The chickens are coming home to roost across the heartland of America. As harvest season approaches, our farmers, many of them Trump voters, are looking at a nonexistent market for their crops, especially corn and soybeans as a result of Trump's self imposed trade war.
There is moneÿ built into the budget bill to provide assistance (welfare) to farmers to compensate for the lost revenue from the crops they can't sell so that may save some from bankruptcy. Still, here we go with another case of Trump's rhetoric about "making America Great Again" not matching the reality of the results of his incompetent policies.
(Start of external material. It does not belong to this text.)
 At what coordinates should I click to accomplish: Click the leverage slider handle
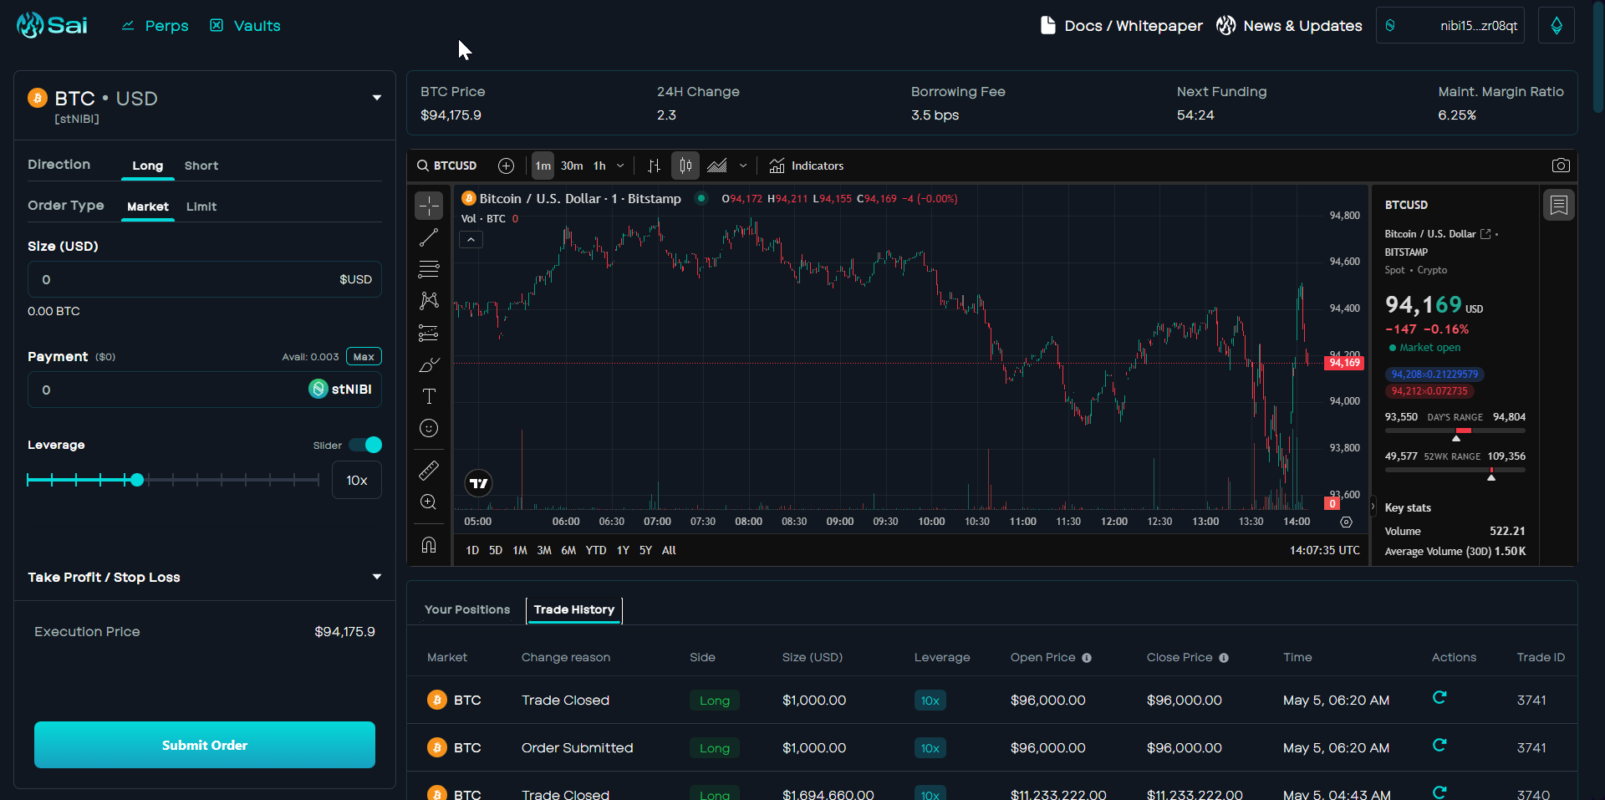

Tariffs are hurting farmers
Brown said one issue that rounds out all the problems farmers are facing: tariffs.
“I think the tariffs are the ice cream on the cake of a perfect storm,” said Brown. “When you try and sell a product, okay, U.S. soybeans leaving New Orleans without the tariff to China are cheaper than Brazilian soybeans, at the current market. But when you put the tariff on top of them, Brazilian beans are cheaper.”
What can be done to help farmers?
“In the short term, they have no choice but to mail us a check,” said Brown. “I don’t know a farmer that likes the check program. Nobody wants to take the taxpayer dollars, but nobody wants to go broke, nobody wants to lose everything. Long term, we have to have options, markets, and places to sell our product.”
Hundreds of farmers gathered in Brookland to speak with representatives of Arkansas leaders to share with them their urgent plight: the difficulties they face in farming today.
www.kait8.com
U.S. producers of corn and soybeans have sent dire warnings as prices for their crops have crashed in recent years while President Donald Trump’s trade war whipsaws farmers.
On Thursday, the National Corn Growers Association raised alarms about “the economic crisis hitting rural America, as commodity prices drop at a time when input costs remain at near-record highs.”
Corn prices have plunged more than 50% from their 2022 peak, while production costs are down just 3% in that span, translating to a loss of 85 cents per bushel, the NCGA said, adding that the outlook for next year is worse with even lower prices and higher costs.
The NCGA called on Congress and the Trump administration to boost demand, including via higher blends of ethanol and increased foreign market access.
A week before that, the American Soybean Association sent a letter to Trump, warning that “U.S. soybean farmers are standing at a trade and financial precipice.”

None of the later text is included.